Piercing liegt im Vollbild-Format von 1,78:1 vor und beginnt mit schmuddeligen Grindhouse-Titeln. Im Nachgang wird das Bild ruhiger und rauschärmer, könnte allerdings besser und dynamischer kontrastiert sein. Schwarz ist in der Regel eher gräulich und die Schärfe liegt nur auf mittlerem Niveau. Farben werden indes natürlich wiedergegeben, sodass der rote Lebenssaft ziemlich eindrücklich eingefangen wird.
Akustisch liegen beide Tonspuren in dts-HD-Master vor. Während die englische Fassung zunächst nur mit eingeblendeten Untertiteln wählbar ist, kann man diese aber bei bestimmten Playern manuell deaktivieren.
Grundsätzlich spielt sich das meiste Geschehen dann aber auf der Front ab. Die Surrounds werden nur extrem selten einbezogen (bspw. bei kurzen surrealen Bildeffekten) und der Center dominiert mit guter Sprachverständlichkeit den Film. Allerdings sind die Synchronstimmen nicht die von den Darstellern bekannten und auch nicht sonderlich professionell geraten.

Bonusmaterial

Im Bonusbereich gibt’s lediglich acht Trailer zum Programm des Anbieters.

Fazit

Piercing ist unerwartet, überraschend und intensiv gespielt. Nichts für Mainstream-Gucker und auch nicht wirklich was für Gorehounds.
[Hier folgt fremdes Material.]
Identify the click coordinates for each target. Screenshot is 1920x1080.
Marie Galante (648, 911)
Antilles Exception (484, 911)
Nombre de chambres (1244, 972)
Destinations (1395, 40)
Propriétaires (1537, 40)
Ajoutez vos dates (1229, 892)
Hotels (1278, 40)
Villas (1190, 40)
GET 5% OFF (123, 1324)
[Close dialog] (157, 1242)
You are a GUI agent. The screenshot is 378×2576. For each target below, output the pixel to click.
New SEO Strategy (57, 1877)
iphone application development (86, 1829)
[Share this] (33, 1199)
Aber sehr wohl etwas für aufgeschlossene Filmfreunde.
Timo Wolters


Bewertung

Bildqualität: 60%
Tonqualität (dt. Fassung): 60%
Tonqualität (Originalversion): 60%
Bonusmaterial: 5%
Film: 70%

Anbieter: Busch Media Group
Land/Jahr: USA 2018
Regie: Nicolas Pesce
Darsteller: Christopher Abbott, Mia Wasikowska, Laia Costa
Tonformate: dts HD-Master 5.1: de, en
Bildformat: 1,78:1
Laufzeit: 82
Codec: AVC
FSK: 18 (ungeschnitten)

(Copyright der Cover und Szenenbilder liegt bei Anbieter Busch Media)

Trailer zu Piercing

PIERCING offizieller deutscher Trailer (2019)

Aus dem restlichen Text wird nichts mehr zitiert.